*What the task requires*:
Each entry must appear in the answer exactly as written.

*** Supplied entries Section Begins ***

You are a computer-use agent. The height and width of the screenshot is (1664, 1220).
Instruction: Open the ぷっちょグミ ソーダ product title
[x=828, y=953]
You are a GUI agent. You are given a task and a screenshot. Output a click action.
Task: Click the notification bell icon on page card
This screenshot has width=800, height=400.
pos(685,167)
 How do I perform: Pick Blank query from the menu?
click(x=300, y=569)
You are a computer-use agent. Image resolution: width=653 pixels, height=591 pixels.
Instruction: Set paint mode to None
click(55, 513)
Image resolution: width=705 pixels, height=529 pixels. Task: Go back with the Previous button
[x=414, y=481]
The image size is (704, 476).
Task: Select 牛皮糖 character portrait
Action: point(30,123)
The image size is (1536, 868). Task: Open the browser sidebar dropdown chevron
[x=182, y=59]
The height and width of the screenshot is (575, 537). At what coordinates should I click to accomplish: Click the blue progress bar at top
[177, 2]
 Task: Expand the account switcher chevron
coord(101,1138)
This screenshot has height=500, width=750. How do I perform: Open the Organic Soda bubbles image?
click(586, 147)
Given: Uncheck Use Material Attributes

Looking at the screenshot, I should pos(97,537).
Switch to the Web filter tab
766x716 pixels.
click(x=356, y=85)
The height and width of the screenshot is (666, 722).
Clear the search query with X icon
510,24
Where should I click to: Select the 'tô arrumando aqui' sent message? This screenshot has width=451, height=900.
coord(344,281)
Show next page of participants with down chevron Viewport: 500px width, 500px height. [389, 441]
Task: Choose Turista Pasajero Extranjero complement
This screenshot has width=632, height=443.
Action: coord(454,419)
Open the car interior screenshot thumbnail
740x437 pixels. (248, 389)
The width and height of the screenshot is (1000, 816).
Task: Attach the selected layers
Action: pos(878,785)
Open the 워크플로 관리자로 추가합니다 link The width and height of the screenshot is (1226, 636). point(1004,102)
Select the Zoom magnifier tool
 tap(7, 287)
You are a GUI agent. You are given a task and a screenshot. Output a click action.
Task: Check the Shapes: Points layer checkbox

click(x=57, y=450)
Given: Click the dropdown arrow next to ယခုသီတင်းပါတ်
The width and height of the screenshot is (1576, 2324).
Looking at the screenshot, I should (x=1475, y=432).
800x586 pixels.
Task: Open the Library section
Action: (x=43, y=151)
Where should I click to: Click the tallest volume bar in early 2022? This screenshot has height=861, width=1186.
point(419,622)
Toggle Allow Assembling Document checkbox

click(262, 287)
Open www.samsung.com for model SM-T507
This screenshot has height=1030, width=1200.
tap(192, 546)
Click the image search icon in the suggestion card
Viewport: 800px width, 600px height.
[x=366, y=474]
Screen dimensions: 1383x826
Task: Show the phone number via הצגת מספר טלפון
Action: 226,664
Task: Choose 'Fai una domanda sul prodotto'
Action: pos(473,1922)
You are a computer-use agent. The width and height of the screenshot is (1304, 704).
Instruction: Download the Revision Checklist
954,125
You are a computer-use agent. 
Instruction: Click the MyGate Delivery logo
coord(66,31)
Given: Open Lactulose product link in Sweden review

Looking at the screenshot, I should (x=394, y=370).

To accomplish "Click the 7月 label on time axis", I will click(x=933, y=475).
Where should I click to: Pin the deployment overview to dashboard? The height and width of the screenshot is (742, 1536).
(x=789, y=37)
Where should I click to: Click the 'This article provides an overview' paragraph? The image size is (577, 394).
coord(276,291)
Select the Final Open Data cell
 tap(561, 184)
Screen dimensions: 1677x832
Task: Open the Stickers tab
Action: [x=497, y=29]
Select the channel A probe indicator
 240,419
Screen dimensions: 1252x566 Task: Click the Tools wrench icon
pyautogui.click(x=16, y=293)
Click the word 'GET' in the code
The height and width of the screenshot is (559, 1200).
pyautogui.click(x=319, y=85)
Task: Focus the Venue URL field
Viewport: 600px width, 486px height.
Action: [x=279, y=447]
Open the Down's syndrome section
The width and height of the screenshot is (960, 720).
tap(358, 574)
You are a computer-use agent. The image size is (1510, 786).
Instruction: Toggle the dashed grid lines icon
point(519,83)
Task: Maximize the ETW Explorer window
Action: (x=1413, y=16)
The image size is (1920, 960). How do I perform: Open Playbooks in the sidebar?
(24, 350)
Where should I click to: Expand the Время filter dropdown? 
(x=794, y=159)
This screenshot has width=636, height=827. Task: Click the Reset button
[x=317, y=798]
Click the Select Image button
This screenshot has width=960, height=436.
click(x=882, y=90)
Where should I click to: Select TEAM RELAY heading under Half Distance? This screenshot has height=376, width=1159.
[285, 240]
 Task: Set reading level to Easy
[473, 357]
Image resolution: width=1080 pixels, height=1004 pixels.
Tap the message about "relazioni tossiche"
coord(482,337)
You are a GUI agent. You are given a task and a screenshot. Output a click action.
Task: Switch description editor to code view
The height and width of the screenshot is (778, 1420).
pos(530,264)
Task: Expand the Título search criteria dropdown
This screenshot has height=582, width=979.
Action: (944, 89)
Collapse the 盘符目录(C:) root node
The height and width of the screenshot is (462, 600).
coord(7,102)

*** Supplied entries Section Ends ***

*Task output*:
You are a computer-use agent. The height and width of the screenshot is (1664, 1220).
Instruction: Open the ぷっちょグミ ソーダ product title
[x=828, y=953]
You are a GUI agent. You are given a task and a screenshot. Output a click action.
Task: Click the notification bell icon on page card
This screenshot has width=800, height=400.
pos(685,167)
 How do I perform: Pick Blank query from the menu?
click(x=300, y=569)
You are a computer-use agent. Image resolution: width=653 pixels, height=591 pixels.
Instruction: Set paint mode to None
click(55, 513)
Image resolution: width=705 pixels, height=529 pixels. Task: Go back with the Previous button
[x=414, y=481]
The image size is (704, 476).
Task: Select 牛皮糖 character portrait
Action: point(30,123)
The image size is (1536, 868). Task: Open the browser sidebar dropdown chevron
[x=182, y=59]
The height and width of the screenshot is (575, 537). At what coordinates should I click to accomplish: Click the blue progress bar at top
[177, 2]
 Task: Expand the account switcher chevron
coord(101,1138)
This screenshot has height=500, width=750. How do I perform: Open the Organic Soda bubbles image?
click(586, 147)
Given: Uncheck Use Material Attributes

Looking at the screenshot, I should pos(97,537).
Switch to the Web filter tab
766x716 pixels.
click(x=356, y=85)
The height and width of the screenshot is (666, 722).
Clear the search query with X icon
510,24
Where should I click to: Select the 'tô arrumando aqui' sent message? This screenshot has width=451, height=900.
coord(344,281)
Show next page of participants with down chevron Viewport: 500px width, 500px height. [389, 441]
Task: Choose Turista Pasajero Extranjero complement
This screenshot has width=632, height=443.
Action: coord(454,419)
Open the car interior screenshot thumbnail
740x437 pixels. (248, 389)
The width and height of the screenshot is (1000, 816).
Task: Attach the selected layers
Action: pos(878,785)
Open the 워크플로 관리자로 추가합니다 link The width and height of the screenshot is (1226, 636). point(1004,102)
Select the Zoom magnifier tool
 tap(7, 287)
You are a GUI agent. You are given a task and a screenshot. Output a click action.
Task: Check the Shapes: Points layer checkbox

click(x=57, y=450)
Given: Click the dropdown arrow next to ယခုသီတင်းပါတ်
The width and height of the screenshot is (1576, 2324).
Looking at the screenshot, I should (x=1475, y=432).
800x586 pixels.
Task: Open the Library section
Action: (x=43, y=151)
Where should I click to: Click the tallest volume bar in early 2022? This screenshot has height=861, width=1186.
point(419,622)
Toggle Allow Assembling Document checkbox

click(262, 287)
Open www.samsung.com for model SM-T507
This screenshot has height=1030, width=1200.
tap(192, 546)
Click the image search icon in the suggestion card
Viewport: 800px width, 600px height.
[x=366, y=474]
Screen dimensions: 1383x826
Task: Show the phone number via הצגת מספר טלפון
Action: 226,664
Task: Choose 'Fai una domanda sul prodotto'
Action: pos(473,1922)
You are a computer-use agent. The width and height of the screenshot is (1304, 704).
Instruction: Download the Revision Checklist
954,125
You are a computer-use agent. 
Instruction: Click the MyGate Delivery logo
coord(66,31)
Given: Open Lactulose product link in Sweden review

Looking at the screenshot, I should (x=394, y=370).

To accomplish "Click the 7月 label on time axis", I will click(x=933, y=475).
Where should I click to: Pin the deployment overview to dashboard? The height and width of the screenshot is (742, 1536).
(x=789, y=37)
Where should I click to: Click the 'This article provides an overview' paragraph? The image size is (577, 394).
coord(276,291)
Select the Final Open Data cell
 tap(561, 184)
Screen dimensions: 1677x832
Task: Open the Stickers tab
Action: [x=497, y=29]
Select the channel A probe indicator
 240,419
Screen dimensions: 1252x566 Task: Click the Tools wrench icon
pyautogui.click(x=16, y=293)
Click the word 'GET' in the code
The height and width of the screenshot is (559, 1200).
pyautogui.click(x=319, y=85)
Task: Focus the Venue URL field
Viewport: 600px width, 486px height.
Action: [x=279, y=447]
Open the Down's syndrome section
The width and height of the screenshot is (960, 720).
tap(358, 574)
You are a computer-use agent. The image size is (1510, 786).
Instruction: Toggle the dashed grid lines icon
point(519,83)
Task: Maximize the ETW Explorer window
Action: (x=1413, y=16)
The image size is (1920, 960). How do I perform: Open Playbooks in the sidebar?
(24, 350)
Where should I click to: Expand the Время filter dropdown? 
(x=794, y=159)
This screenshot has width=636, height=827. Task: Click the Reset button
[x=317, y=798]
Click the Select Image button
This screenshot has width=960, height=436.
click(x=882, y=90)
Where should I click to: Select TEAM RELAY heading under Half Distance? This screenshot has height=376, width=1159.
[285, 240]
 Task: Set reading level to Easy
[473, 357]
Image resolution: width=1080 pixels, height=1004 pixels.
Tap the message about "relazioni tossiche"
coord(482,337)
You are a GUI agent. You are given a task and a screenshot. Output a click action.
Task: Switch description editor to code view
The height and width of the screenshot is (778, 1420).
pos(530,264)
Task: Expand the Título search criteria dropdown
This screenshot has height=582, width=979.
Action: (944, 89)
Collapse the 盘符目录(C:) root node
The height and width of the screenshot is (462, 600).
coord(7,102)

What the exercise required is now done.